[Saved data entries]
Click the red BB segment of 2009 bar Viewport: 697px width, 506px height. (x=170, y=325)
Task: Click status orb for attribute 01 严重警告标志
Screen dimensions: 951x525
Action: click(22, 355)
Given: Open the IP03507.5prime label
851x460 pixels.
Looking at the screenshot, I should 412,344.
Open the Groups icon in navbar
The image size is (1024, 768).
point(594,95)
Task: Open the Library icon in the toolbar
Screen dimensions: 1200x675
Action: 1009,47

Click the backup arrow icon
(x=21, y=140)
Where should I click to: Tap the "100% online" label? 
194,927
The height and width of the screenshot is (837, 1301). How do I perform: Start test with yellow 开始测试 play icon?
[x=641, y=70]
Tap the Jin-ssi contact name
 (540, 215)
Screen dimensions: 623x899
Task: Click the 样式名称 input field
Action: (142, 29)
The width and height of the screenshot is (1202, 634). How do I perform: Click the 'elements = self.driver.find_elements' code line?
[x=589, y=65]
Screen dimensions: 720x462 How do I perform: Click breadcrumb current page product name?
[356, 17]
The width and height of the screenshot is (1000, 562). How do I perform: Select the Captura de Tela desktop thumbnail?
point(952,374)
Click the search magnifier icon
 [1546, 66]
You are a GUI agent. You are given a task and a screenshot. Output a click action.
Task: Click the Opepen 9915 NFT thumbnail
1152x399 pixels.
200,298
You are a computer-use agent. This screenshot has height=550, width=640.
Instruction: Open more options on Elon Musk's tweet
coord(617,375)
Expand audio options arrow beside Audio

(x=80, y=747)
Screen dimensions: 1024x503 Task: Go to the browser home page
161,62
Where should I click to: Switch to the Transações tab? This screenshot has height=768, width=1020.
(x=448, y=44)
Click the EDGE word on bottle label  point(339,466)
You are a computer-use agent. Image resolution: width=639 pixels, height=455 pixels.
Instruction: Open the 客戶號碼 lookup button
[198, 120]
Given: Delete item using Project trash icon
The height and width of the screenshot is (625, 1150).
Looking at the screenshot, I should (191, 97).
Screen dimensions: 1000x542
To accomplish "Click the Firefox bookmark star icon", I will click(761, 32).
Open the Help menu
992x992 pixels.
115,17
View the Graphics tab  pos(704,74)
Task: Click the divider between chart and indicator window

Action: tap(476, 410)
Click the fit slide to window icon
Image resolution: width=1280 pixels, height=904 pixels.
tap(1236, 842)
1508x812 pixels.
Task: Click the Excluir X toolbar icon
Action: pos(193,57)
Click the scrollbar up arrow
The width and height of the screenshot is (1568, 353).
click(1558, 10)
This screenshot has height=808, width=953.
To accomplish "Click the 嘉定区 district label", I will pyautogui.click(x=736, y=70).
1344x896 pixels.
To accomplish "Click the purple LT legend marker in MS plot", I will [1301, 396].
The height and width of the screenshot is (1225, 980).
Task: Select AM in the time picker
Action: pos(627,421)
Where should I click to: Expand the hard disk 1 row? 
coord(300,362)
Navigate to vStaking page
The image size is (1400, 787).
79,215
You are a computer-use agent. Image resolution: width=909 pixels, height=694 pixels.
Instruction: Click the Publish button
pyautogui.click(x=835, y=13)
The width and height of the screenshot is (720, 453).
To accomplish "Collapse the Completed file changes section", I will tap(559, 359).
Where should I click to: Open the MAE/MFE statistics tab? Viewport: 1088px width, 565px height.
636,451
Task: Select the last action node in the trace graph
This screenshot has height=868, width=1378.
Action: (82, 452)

Work to complete: Return the data in its entirety, exactly as given.

Result:
Click the red BB segment of 2009 bar Viewport: 697px width, 506px height. (x=170, y=325)
Task: Click status orb for attribute 01 严重警告标志
Screen dimensions: 951x525
Action: click(22, 355)
Given: Open the IP03507.5prime label
851x460 pixels.
Looking at the screenshot, I should 412,344.
Open the Groups icon in navbar
The image size is (1024, 768).
point(594,95)
Task: Open the Library icon in the toolbar
Screen dimensions: 1200x675
Action: 1009,47

Click the backup arrow icon
(x=21, y=140)
Where should I click to: Tap the "100% online" label? 
194,927
The height and width of the screenshot is (837, 1301). How do I perform: Start test with yellow 开始测试 play icon?
[x=641, y=70]
Tap the Jin-ssi contact name
 (540, 215)
Screen dimensions: 623x899
Task: Click the 样式名称 input field
Action: (142, 29)
The width and height of the screenshot is (1202, 634). How do I perform: Click the 'elements = self.driver.find_elements' code line?
[x=589, y=65]
Screen dimensions: 720x462 How do I perform: Click breadcrumb current page product name?
[356, 17]
The width and height of the screenshot is (1000, 562). How do I perform: Select the Captura de Tela desktop thumbnail?
point(952,374)
Click the search magnifier icon
 [1546, 66]
You are a GUI agent. You are given a task and a screenshot. Output a click action.
Task: Click the Opepen 9915 NFT thumbnail
1152x399 pixels.
200,298
You are a computer-use agent. This screenshot has height=550, width=640.
Instruction: Open more options on Elon Musk's tweet
coord(617,375)
Expand audio options arrow beside Audio

(x=80, y=747)
Screen dimensions: 1024x503 Task: Go to the browser home page
161,62
Where should I click to: Switch to the Transações tab? This screenshot has height=768, width=1020.
(x=448, y=44)
Click the EDGE word on bottle label  point(339,466)
You are a computer-use agent. Image resolution: width=639 pixels, height=455 pixels.
Instruction: Open the 客戶號碼 lookup button
[198, 120]
Given: Delete item using Project trash icon
The height and width of the screenshot is (625, 1150).
Looking at the screenshot, I should (191, 97).
Screen dimensions: 1000x542
To accomplish "Click the Firefox bookmark star icon", I will click(761, 32).
Open the Help menu
992x992 pixels.
115,17
View the Graphics tab  pos(704,74)
Task: Click the divider between chart and indicator window

Action: tap(476, 410)
Click the fit slide to window icon
Image resolution: width=1280 pixels, height=904 pixels.
tap(1236, 842)
1508x812 pixels.
Task: Click the Excluir X toolbar icon
Action: pos(193,57)
Click the scrollbar up arrow
The width and height of the screenshot is (1568, 353).
click(1558, 10)
This screenshot has height=808, width=953.
To accomplish "Click the 嘉定区 district label", I will pyautogui.click(x=736, y=70).
1344x896 pixels.
To accomplish "Click the purple LT legend marker in MS plot", I will [1301, 396].
The height and width of the screenshot is (1225, 980).
Task: Select AM in the time picker
Action: pos(627,421)
Where should I click to: Expand the hard disk 1 row? 
coord(300,362)
Navigate to vStaking page
The image size is (1400, 787).
79,215
You are a computer-use agent. Image resolution: width=909 pixels, height=694 pixels.
Instruction: Click the Publish button
pyautogui.click(x=835, y=13)
The width and height of the screenshot is (720, 453).
To accomplish "Collapse the Completed file changes section", I will tap(559, 359).
Where should I click to: Open the MAE/MFE statistics tab? Viewport: 1088px width, 565px height.
636,451
Task: Select the last action node in the trace graph
This screenshot has height=868, width=1378.
Action: (82, 452)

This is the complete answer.